(Rows for locating words and elements)

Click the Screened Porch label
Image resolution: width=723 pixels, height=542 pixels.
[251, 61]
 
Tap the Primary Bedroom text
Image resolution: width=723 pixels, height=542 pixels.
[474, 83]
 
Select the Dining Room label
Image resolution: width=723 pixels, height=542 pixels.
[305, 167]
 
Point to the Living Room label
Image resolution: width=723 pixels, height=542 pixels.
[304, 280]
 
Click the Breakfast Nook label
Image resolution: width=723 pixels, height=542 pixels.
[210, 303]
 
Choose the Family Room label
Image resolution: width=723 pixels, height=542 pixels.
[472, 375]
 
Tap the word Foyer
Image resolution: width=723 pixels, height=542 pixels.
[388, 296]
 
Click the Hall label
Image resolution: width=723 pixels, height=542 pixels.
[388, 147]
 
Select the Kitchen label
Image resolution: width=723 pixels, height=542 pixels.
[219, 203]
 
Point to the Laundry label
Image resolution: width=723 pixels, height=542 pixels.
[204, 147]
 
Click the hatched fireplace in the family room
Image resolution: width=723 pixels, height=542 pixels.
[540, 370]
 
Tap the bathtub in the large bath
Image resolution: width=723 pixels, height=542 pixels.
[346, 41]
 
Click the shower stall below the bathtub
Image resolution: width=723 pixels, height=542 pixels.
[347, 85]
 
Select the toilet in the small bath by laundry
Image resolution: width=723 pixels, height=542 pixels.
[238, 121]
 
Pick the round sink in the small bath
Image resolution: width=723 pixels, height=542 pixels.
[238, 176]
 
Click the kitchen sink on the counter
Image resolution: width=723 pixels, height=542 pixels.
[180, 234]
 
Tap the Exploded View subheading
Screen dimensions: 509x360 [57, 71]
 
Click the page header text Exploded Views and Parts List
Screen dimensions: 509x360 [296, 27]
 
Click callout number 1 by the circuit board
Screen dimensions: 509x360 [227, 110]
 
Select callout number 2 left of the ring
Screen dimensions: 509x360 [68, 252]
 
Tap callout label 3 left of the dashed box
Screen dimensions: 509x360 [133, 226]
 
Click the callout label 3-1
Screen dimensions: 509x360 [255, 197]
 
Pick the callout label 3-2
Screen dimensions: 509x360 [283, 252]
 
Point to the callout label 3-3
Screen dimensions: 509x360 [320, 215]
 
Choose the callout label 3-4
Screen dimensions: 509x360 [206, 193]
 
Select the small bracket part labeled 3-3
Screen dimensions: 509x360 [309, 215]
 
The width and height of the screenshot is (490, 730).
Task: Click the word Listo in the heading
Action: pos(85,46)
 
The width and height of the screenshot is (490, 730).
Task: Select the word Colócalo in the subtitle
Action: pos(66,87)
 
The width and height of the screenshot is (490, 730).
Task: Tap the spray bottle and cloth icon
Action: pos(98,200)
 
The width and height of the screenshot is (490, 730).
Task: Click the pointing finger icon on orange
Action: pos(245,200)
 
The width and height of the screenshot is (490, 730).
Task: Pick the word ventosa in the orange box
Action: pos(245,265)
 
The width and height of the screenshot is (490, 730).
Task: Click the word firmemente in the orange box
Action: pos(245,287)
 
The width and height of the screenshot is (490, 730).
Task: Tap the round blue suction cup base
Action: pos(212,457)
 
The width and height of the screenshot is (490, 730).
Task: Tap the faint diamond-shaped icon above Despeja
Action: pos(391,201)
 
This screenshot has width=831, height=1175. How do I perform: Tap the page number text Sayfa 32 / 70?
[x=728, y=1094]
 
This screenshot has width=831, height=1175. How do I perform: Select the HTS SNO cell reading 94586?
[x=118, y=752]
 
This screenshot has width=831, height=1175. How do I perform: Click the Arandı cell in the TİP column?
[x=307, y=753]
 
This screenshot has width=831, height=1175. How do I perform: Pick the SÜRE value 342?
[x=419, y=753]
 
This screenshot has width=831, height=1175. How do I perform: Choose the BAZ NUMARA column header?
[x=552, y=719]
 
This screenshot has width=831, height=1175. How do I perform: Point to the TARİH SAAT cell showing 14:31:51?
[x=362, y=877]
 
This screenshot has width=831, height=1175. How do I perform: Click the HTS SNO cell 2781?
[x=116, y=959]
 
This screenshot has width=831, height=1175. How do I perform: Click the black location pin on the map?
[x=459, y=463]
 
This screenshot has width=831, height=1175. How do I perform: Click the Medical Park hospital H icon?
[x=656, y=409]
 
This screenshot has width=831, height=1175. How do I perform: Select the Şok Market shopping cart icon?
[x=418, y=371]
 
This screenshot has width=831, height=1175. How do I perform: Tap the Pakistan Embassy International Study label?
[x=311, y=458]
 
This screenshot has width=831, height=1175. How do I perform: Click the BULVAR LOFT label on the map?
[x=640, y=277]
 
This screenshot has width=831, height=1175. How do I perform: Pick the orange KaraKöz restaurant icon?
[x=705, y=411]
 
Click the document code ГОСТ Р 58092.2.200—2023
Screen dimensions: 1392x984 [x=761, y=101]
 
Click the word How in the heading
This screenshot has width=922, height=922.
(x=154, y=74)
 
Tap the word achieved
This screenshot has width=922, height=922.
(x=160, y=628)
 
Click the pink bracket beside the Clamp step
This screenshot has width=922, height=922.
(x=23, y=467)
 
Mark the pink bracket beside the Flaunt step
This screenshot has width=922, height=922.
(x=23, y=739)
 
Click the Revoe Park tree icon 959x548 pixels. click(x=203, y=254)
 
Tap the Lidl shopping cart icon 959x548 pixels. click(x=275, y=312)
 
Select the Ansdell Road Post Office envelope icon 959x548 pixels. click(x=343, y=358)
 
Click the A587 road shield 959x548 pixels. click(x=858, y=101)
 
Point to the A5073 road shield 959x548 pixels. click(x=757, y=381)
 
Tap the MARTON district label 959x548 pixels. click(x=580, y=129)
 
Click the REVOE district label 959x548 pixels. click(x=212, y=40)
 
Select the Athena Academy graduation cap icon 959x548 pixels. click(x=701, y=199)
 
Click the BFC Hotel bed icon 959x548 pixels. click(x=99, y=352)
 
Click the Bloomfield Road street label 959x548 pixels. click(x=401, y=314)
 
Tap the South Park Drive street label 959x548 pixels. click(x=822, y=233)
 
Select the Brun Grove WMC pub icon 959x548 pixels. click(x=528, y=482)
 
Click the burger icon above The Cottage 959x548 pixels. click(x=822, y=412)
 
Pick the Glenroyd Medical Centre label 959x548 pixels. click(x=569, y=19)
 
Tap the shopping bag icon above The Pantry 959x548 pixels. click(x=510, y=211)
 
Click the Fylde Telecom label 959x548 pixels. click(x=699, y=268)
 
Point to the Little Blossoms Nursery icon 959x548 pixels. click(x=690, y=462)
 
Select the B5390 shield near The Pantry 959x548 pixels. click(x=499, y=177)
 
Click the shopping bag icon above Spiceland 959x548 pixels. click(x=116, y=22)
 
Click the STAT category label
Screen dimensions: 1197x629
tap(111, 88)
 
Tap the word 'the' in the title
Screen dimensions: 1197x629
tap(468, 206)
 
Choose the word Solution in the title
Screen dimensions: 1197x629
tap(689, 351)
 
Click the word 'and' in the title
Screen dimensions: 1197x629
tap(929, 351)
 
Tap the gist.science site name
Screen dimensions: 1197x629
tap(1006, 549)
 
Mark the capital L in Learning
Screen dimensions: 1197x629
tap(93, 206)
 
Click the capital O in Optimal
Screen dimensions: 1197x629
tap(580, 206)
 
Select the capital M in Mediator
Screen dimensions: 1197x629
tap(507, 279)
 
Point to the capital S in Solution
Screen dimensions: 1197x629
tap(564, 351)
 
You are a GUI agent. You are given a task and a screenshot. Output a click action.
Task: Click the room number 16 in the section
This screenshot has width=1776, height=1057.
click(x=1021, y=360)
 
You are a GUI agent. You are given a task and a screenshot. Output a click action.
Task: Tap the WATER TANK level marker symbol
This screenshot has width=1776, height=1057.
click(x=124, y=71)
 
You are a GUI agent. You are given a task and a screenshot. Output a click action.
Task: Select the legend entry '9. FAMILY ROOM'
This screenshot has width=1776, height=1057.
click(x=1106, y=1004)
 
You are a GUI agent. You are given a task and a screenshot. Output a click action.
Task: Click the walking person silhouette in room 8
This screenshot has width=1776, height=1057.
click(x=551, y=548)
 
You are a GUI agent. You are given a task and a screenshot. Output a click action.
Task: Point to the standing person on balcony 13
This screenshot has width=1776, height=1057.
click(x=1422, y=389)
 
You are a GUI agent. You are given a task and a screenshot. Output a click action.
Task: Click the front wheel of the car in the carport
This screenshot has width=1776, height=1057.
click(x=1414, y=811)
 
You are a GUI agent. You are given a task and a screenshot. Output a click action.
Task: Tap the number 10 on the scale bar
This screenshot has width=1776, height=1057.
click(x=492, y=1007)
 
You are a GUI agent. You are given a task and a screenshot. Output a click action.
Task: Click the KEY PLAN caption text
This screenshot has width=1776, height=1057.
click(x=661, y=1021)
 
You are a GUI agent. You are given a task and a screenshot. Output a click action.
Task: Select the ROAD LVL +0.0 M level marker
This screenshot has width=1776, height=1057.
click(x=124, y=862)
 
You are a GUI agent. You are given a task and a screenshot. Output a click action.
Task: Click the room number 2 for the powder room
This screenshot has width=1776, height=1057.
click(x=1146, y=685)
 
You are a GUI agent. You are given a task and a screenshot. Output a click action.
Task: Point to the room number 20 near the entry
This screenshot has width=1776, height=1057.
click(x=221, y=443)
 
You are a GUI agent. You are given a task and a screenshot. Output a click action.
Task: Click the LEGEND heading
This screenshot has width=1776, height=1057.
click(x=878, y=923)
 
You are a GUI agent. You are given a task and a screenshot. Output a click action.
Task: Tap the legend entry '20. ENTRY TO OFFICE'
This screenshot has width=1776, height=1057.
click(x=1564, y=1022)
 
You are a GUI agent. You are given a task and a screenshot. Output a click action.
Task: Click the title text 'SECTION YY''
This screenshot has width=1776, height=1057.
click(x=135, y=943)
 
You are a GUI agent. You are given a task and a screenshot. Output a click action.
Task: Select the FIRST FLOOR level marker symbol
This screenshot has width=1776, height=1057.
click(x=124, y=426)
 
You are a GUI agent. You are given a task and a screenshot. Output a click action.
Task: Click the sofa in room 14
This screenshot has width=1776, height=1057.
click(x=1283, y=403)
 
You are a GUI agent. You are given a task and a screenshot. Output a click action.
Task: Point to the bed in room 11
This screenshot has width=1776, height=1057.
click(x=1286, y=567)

▶ Directions
Edit the stretch from the line containing "Click the shopping" through the line containing "click(x=551, y=548)" by changing every "Screen dimensions" to "Screen size", with nothing else altered. Give back only those lines.

▶ The answer
Click the shopping bag icon above Spiceland 959x548 pixels. click(x=116, y=22)
 
Click the STAT category label
Screen size: 1197x629
tap(111, 88)
 
Tap the word 'the' in the title
Screen size: 1197x629
tap(468, 206)
 
Choose the word Solution in the title
Screen size: 1197x629
tap(689, 351)
 
Click the word 'and' in the title
Screen size: 1197x629
tap(929, 351)
 
Tap the gist.science site name
Screen size: 1197x629
tap(1006, 549)
 
Mark the capital L in Learning
Screen size: 1197x629
tap(93, 206)
 
Click the capital O in Optimal
Screen size: 1197x629
tap(580, 206)
 
Select the capital M in Mediator
Screen size: 1197x629
tap(507, 279)
 
Point to the capital S in Solution
Screen size: 1197x629
tap(564, 351)
 
You are a GUI agent. You are given a task and a screenshot. Output a click action.
Task: Click the room number 16 in the section
This screenshot has width=1776, height=1057.
click(x=1021, y=360)
 
You are a GUI agent. You are given a task and a screenshot. Output a click action.
Task: Tap the WATER TANK level marker symbol
This screenshot has width=1776, height=1057.
click(x=124, y=71)
 
You are a GUI agent. You are given a task and a screenshot. Output a click action.
Task: Select the legend entry '9. FAMILY ROOM'
This screenshot has width=1776, height=1057.
click(x=1106, y=1004)
 
You are a GUI agent. You are given a task and a screenshot. Output a click action.
Task: Click the walking person silhouette in room 8
This screenshot has width=1776, height=1057.
click(x=551, y=548)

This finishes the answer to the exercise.